*** ОТРЫВОК

Английский представитель Гордон вообще не реагировал на письма и запросы фон Лампе51. При отсутствии других источников трудно судить, насколько это соответствовало действительности, но у фон Лампе создалось такое впечатление, что бывшие союзники его специально игнорируют. «На заседании военных агентов Антанты было решено считать меня и Глазенапа несуществующими»52. На дипломатических приемах они – по ощущению фон Лампе – сознательно старались избежать встречи и разговора с ним, часто делали вид, что его не замечают. ««…Будь я представителем Великой России, – записал он в дневнике, – да все это было бы совершенно иным!! Да стоило бы получить хоть положительное известие о падении большевизма, и то отношение стало бы совершенно иным. А впрочем все это ерунда! Скучно это53

Фон Лампе хорошо понимал, что ключ к решению вопроса находится в руках держав Антанты. Поэтому считал необходимым, чтобы параллельно его усилиям военные агенты Главнокомандующего за границей, главным образом в Париже, тоже действовали в том же направлении. Евгений Карлович Миллер еще в апреле уведомил фон Лампе о позиции, занятой французским военным командованием в этом вопросе. Позиция эта имела, безусловно, уклончивый характер, суть ее сводилась к тому, что французское правительство не возражает против переброски беженцев в Венгрию в индивидуальном порядке, но по политическим мотивам оно не может ставить вопрос перед венгерскими властями, так что переговоры с венграми всецело относятся к компетенции русского командования54. Фон Лампе был бы удовлетворен этим ответом, если это означало бы полный нейтралитет Антанты в данном вопросе. Однако представители держав-победительниц и в дальнейшем активно вмешивались в переговоры, хотели узнать все детали и давали «советы», которые в данном конкретном случае были обязательны для подконтрольной Венгрии.

******
*** РАЗДЕЛ ДАННЫХ

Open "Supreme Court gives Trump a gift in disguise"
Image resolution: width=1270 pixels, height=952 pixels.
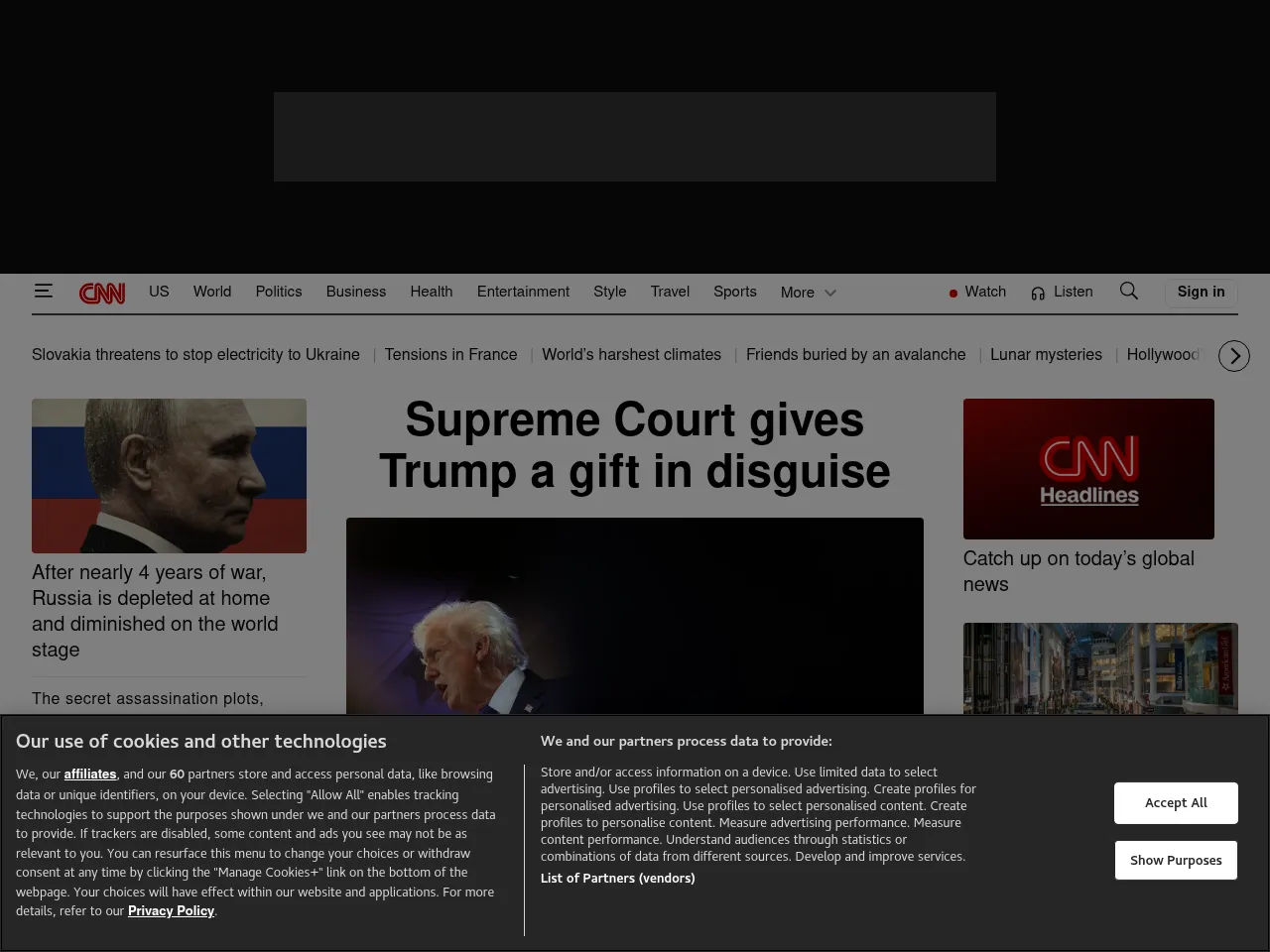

******

ЗАДАНИЕ => Кто, согласно отрывку, еще в апреле уведомил фон Лампе о позиции французского военного командования по вопросу переброски беженцев в Венгрию?

ОТВЕТ => Евгений Карлович Миллер.